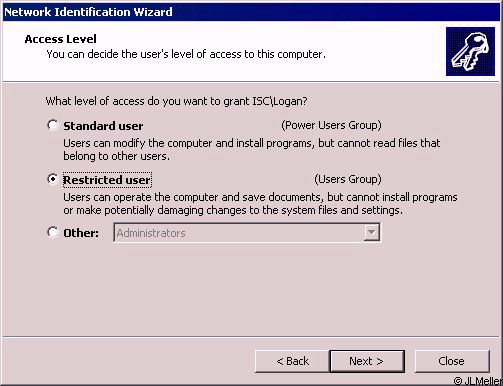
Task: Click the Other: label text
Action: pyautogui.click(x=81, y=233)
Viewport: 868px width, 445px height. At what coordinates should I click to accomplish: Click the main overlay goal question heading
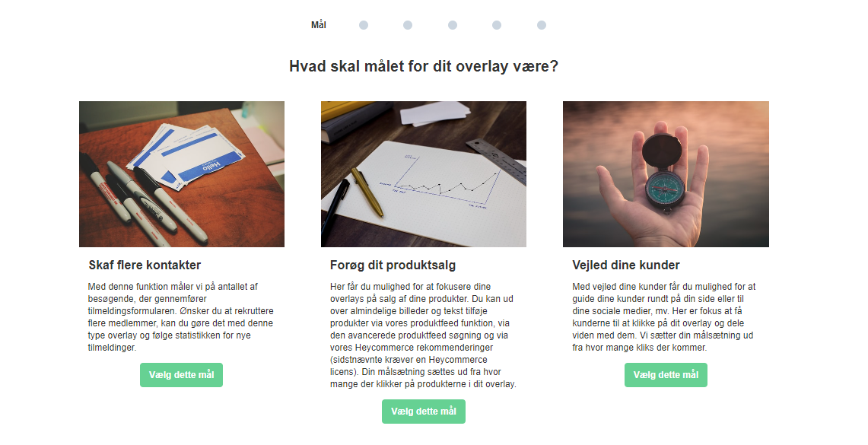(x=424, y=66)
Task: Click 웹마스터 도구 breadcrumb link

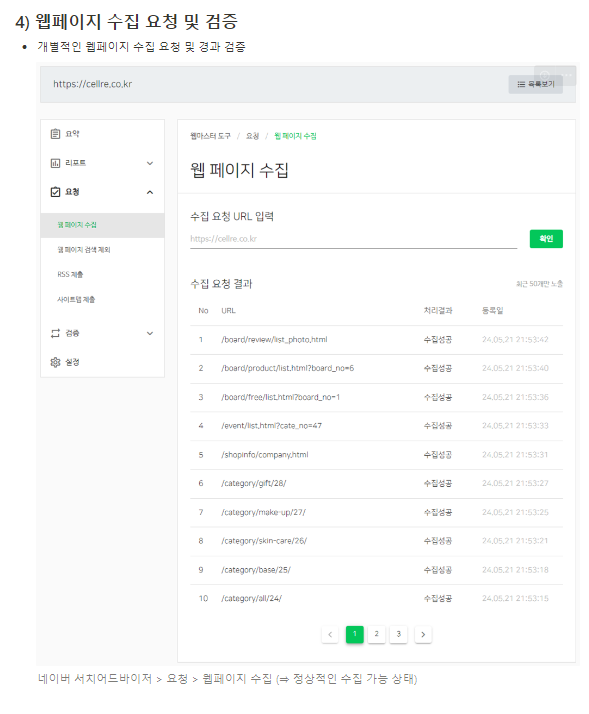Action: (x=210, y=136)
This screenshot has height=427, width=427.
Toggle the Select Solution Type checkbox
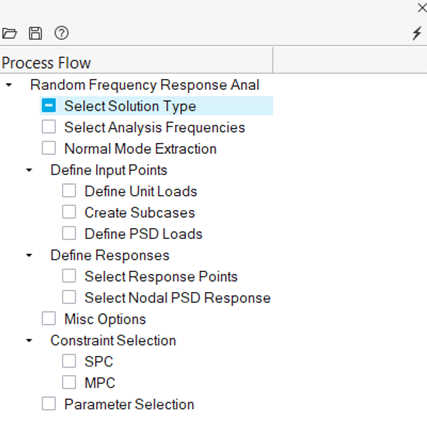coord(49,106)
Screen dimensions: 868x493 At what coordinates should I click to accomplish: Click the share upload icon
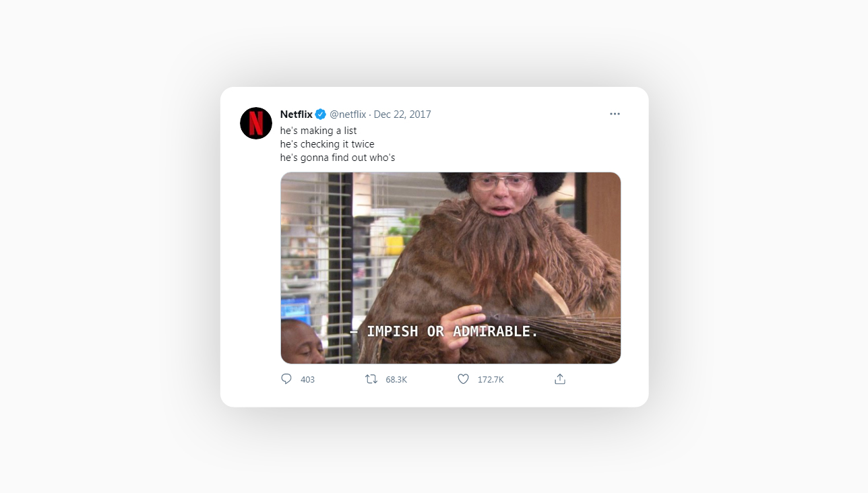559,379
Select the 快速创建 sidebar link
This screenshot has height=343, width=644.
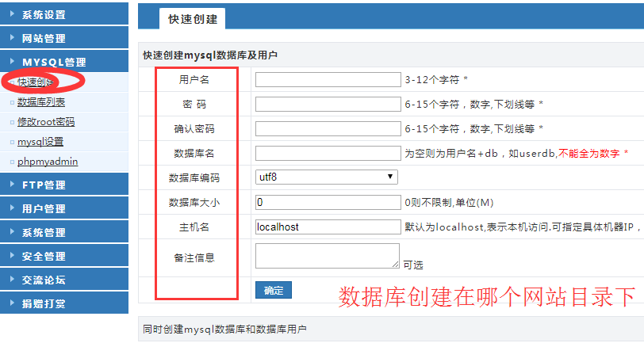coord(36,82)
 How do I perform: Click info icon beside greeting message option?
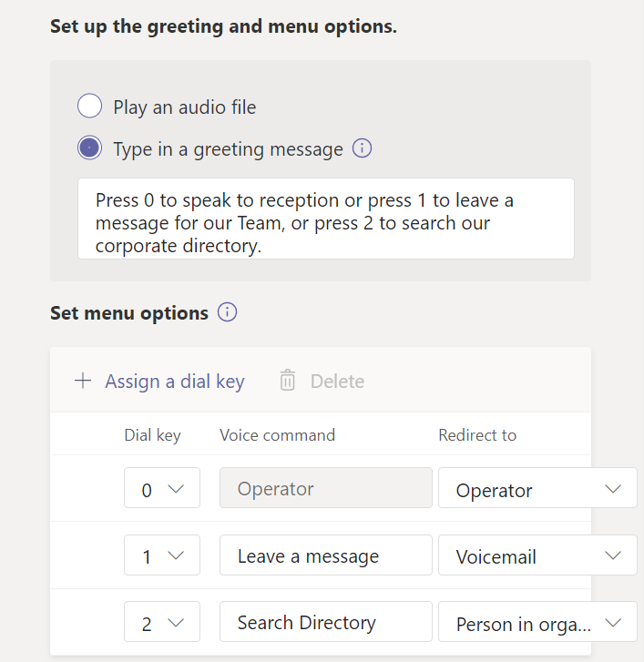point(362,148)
•••••
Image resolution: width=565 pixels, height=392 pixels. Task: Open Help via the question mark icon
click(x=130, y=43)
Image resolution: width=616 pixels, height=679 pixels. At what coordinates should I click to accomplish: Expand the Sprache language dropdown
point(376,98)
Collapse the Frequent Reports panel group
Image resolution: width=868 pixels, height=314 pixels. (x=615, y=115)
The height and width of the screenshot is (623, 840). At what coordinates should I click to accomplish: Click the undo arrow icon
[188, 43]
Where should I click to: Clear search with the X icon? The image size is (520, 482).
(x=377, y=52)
•••••
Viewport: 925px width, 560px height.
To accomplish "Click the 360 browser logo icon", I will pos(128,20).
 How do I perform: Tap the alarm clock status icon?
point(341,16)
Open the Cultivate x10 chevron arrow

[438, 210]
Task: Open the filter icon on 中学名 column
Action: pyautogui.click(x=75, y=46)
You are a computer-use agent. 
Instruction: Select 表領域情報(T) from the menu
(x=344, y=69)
•••••
> [REQUIREMENT] For this exercise, return exactly the lines above from the line with "Viewport: 868px width, 445px" through the line with "Select the 快速创建 sidebar link", both included. Do not copy the pictures.

> [RESPONSE TO THIS EXERCISE]
Viewport: 868px width, 445px height. At what coordinates should I click to accomplish: Click the main overlay goal question heading
(x=424, y=66)
Task: Click 웹마스터 도구 breadcrumb link

Action: (x=210, y=136)
This screenshot has height=427, width=427.
Toggle the Select Solution Type checkbox
coord(49,106)
Screen dimensions: 868x493 At what coordinates should I click to accomplish: Click the share upload icon
559,379
Select the 快速创建 sidebar link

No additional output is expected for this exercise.